Friday, November 19, 2010

All the time people ask me: Roman, what kind of guys do you like? Well, I'll tell you. I found a picture of the perfect man the other day.


See, I think we can agree on something here: this man is being slowly driven insane by his penis. Most penises just say, "Must fuck pretty woman" or "Must fuck handsome man," but his is on another wavelength entirely. It's got more exotic demands, and obviously he's got to follow through. He has no choice. He just hopes that tomorrow it doesn't make him hang around a petting zoo with hay stuffed up his ass.

I've had enough of regular people. I'm sick of hearing stuff like, "Roman, I'd totally do you, but I'm looking for someone with more possibilities of career advancement." And when I actually get them in the sack, the requirements intensity. "Roman, that feels good, but I can't really come unless you tie me up and say 'Who's my wove swave?' in Ed Asner's voice."

I think this is the biggest difference between humans and the animal kingdom: animals don't complain during sex. Turtles don't whine about how you're touching their shell. Cows don't say they'll never orgasm unless you compliment their cuds.

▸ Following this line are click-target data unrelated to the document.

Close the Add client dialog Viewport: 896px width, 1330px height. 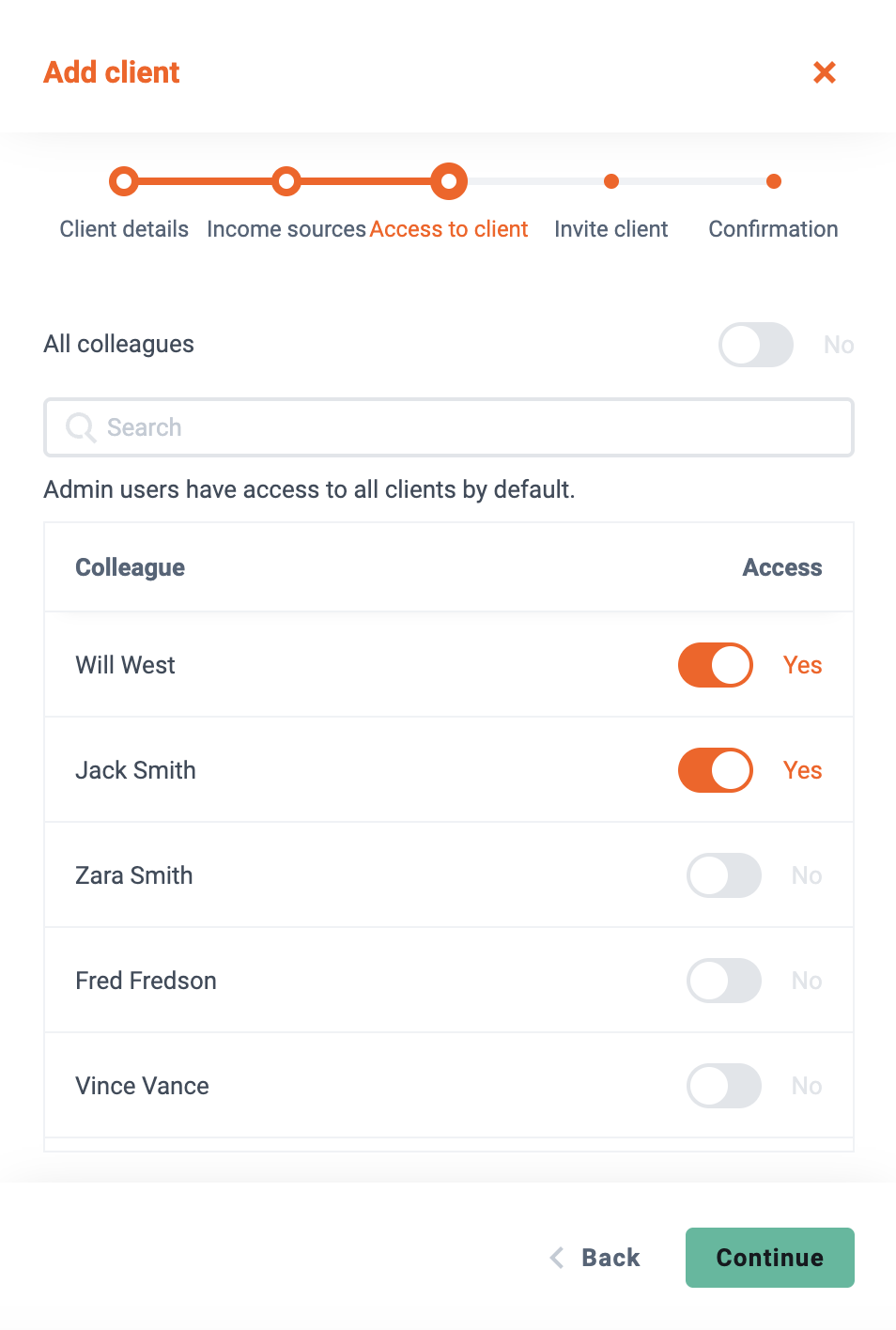pyautogui.click(x=825, y=72)
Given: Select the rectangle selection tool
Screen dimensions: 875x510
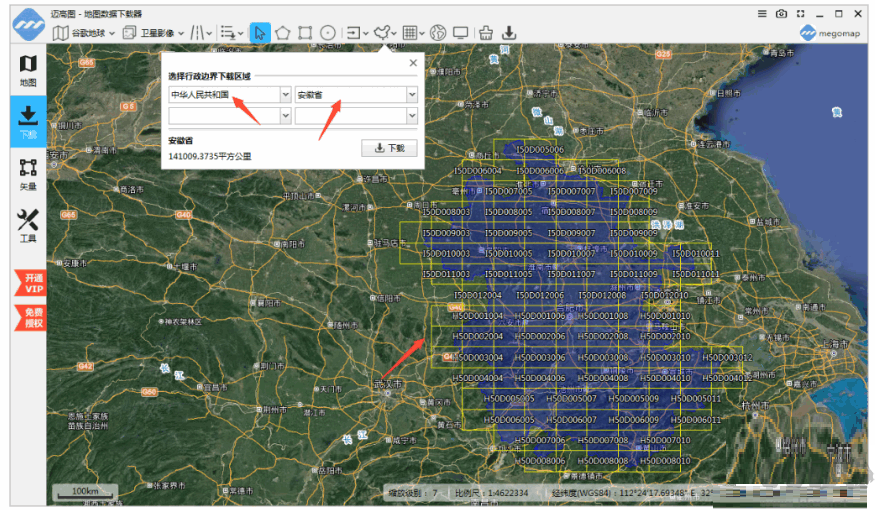Looking at the screenshot, I should [x=305, y=33].
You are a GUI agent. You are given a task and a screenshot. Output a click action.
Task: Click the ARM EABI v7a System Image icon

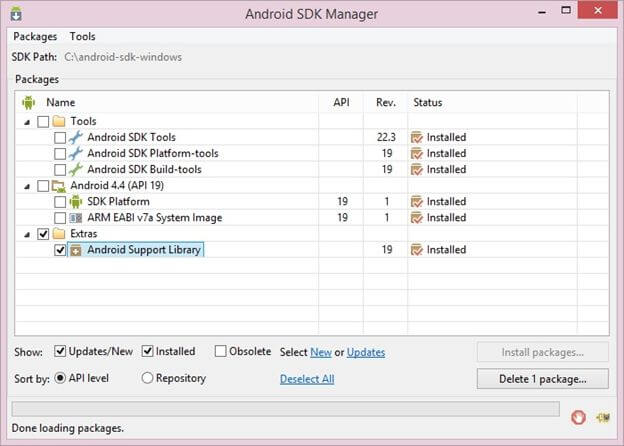tap(76, 217)
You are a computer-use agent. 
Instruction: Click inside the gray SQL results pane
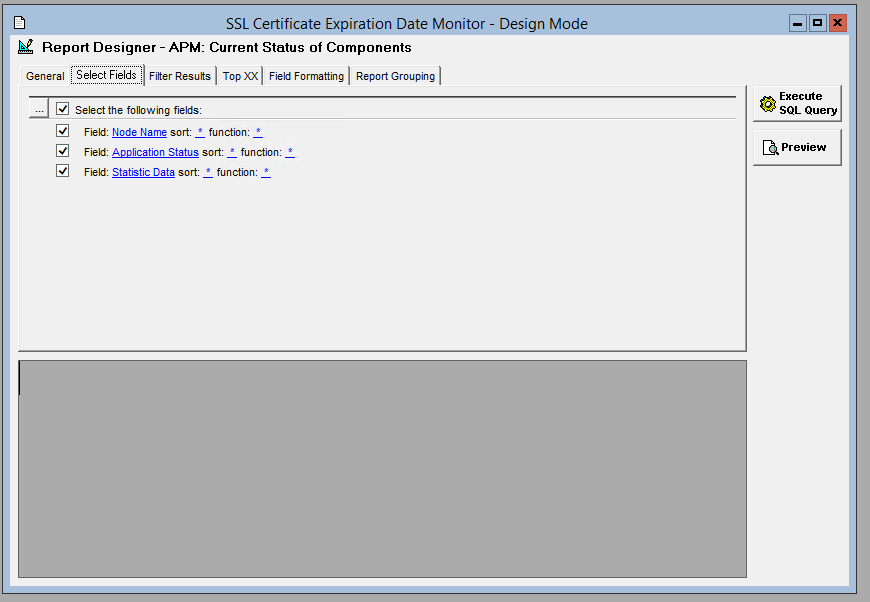(382, 468)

I don't know when sex got so many requirements: I'm thinking Cosmopolitan might be responsible. When I was a kid, you just fucked, and the fuckees smiled and thanked you. Now, it's out of control. You've got to suck this while rubbing that while spinning a plate on a stick. You have to aim for certain spots, like you're controlling some penile SWAT Team. Whatever happened to just blindly satisfying myself? There shouldn't be requirements. Disneyland wouldn't be nearly as popular if you had to lube up Mickey Mouse before you could get in.

Frankly, about four minutes into coitus with most people, I realize I'd be under far less pressure if I'd just stayed at work. Sex is supposed to be fun, right? I shouldn't be sweating like Bruce Willis trying to stop a runaway train.

When I have sex with regular people, they're never happy. No one has ever bragged to their friends about how great I was in the sack. With this guy, though, it's a possibility, because what do you think his requirements are in a partner? I think "Don't run away screaming!" is probably it. Everything else is gravy.

These are the people I specialize in: men being driven insane by their penises. Just by showing up I meet their requirements.

So color me interested, pantylover. Fingers crossed, I might actually be able to satisfy a dude. And hey, maybe I'll even surprise him. Once in a while I might moan something like "Don't taunt me with your treasures, sweet vixen" or "I don't know Victoria's Secret, but I can sure guess yours!" and I'll bet dude will be so grateful he'll do me until the cows come home.

1 comment:

Rob said...

This man was a Canadian airforce colnon. He raped and murdered women who were also in the airforce.. He enjoyed dressing in his victims clothing after/during killing them. Therefore this pic could be of him dressed in one of his victoms clothes. fyi.